Anyway Relics 2 is fun and I love shooting Nazis. More games should have more chances to shoot Nazis.

2 Likes

Tudor in top 5, nice. I guess I’ll check some of them out to see if they interest me and buy whichever one stands out most. That and reinstall apex patrol.

Fatehaven.

3 Likes

Doomsday on Demand~ is one of the best for me and same with Tudor Intrigue!

I love how the storyline if the Doomsday on Demand mixed a lot… Especially when we choose different choices, how intricate the details are!!

That’s how all stories are, simple, enigmatic and wonderful, I commend all the authors and who ever helped you!!

Interesting poll for sure

1 Like

I cannot recommend Donor or The Gray Painter enough. I played them both immediately after finishing the first playthrough. I needed a good horror/thriller romance-not-quite-romance itch scratched.

4 Likes

I loved the Grey Painter!

1 Like

Oh okay, sorry i genuinely dont know. Ive just vaguely heard there was a bunch of drama but im not active enough to understand what happened. Thanks for the heads up

1 Like

Some of those are prolly underrated because of their word count. I usually don’t buy ones that are under 200k words. It sucks having a story end when you start getting invested in it. I imagine other potential customers feel the same.

3 Likes

A regular novel has about 300 words per page. A 200,000 word novel would be more than 650 pages long. Even if you’re playing an IF where you only see half of that based on your choices, that’s a 300+ page novel! 200k is an arbitrarily high cut-off point, similar to saying “I don’t watch movies that are under 3 hours long”.

11 Likes

My shortest game, Trial of the Demon Hunter, is 80k words which was considered short even in 2014. I’ve recognized over the years that anything under 200k words might be passed over entirely by readers as “way too short” and have upped my word counts to reflect that. Even though you may not see very much on one playthrough, which is why IF has such a high ceiling for satisfying lengths, 80k words in total is still about 240 pages.

6 Likes

Yeah I’ve never quite understood this “I won’t read anything under x words”. It’s so variable. If something is designed as short form, you can get a complete story in less words that will just feel like it’s padded and dragged out if made longer to meet an arbitary minimum word count rather than the story ends as it’s just getting good. On the other hand just because something is long or short doesn’t mean it will automatically be a great game.

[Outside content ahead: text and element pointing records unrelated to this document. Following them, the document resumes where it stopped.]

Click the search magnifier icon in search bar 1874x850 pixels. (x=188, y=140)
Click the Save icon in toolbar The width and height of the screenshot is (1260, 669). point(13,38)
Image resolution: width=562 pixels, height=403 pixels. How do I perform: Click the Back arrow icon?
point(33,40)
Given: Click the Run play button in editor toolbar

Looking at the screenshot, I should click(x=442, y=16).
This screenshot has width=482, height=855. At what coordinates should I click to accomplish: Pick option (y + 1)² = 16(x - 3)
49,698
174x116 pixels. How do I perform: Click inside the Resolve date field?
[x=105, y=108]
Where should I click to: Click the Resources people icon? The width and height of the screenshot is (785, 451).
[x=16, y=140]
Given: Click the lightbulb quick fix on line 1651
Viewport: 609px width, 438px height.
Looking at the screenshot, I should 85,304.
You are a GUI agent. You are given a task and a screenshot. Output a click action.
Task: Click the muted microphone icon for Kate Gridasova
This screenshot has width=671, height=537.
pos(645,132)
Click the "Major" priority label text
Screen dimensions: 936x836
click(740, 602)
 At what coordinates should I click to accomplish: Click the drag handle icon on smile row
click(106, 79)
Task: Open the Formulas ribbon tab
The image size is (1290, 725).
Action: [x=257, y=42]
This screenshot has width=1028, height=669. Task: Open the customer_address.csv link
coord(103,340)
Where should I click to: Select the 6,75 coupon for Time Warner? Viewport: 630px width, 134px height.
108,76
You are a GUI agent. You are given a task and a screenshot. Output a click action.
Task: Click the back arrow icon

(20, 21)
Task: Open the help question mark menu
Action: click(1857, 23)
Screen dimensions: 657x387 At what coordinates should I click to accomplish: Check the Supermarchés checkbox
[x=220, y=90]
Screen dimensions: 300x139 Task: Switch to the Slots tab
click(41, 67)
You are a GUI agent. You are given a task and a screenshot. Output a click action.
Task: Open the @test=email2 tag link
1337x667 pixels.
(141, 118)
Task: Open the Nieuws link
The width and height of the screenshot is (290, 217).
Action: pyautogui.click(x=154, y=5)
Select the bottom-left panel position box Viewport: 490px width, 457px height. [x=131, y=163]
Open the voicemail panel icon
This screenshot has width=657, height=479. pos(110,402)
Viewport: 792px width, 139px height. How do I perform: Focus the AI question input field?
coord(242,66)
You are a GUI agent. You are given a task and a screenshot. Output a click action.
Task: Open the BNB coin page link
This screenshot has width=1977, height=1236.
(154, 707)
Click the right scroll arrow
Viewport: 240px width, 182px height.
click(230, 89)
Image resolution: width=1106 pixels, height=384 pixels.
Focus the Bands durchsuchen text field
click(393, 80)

There’s also a lot more to it than straight word count. A more linear game will feel longer than a branching one of the same word count but have less replayability. Coding efficiency and underlying scripts in the background is huge. Complicated code can make the wordcount longer, but this will not be seen by the reader in terms of length (although it will have other benefits). One of my older games of the same wordcount is not the same as one of my newer games because I’ve gotten better at coding and using things like gosubs and variables where previously you would have had repeated sections of text. (I’ve got one at the moment that if I removed lot of my gosubs and variables in place of repeated text I could easily add many thousands of words that are not going to be noticeable to the reader.) If anything the obsession on wordcount encourages authors to pad the wordcount to make it seem longer than it is via poor coding, and discourages good editing to keep the pacing and story structure relevant and ticking along both of which are pretty cardinal problems in any other type of literature.

Anyway, I know I’m not going to change any minds here that are already made up, but I do wish the massive empysis placed on wordcount would go away in CSGs.

13 Likes

You’d think these people had never heard of short stories! Some of the greatest works of literature ever written have been just a few pages long and pack as much of a punch as some novels.

4 Likes

Arbitrarily? I’ve bought 60+ cog/hog titles and have read plenty of reviews on Steam/Android that have similar opinions.

Has there been a customer survey on prefered word counts? What are the word counts of the top 10 or 20 bestselling cog/hog titles?

To your 3 hour movie comparison… I think its more like choosing to watch a Netflix series has 8+ episodes or multiple seasons instead of one that only has 3-4 episodes.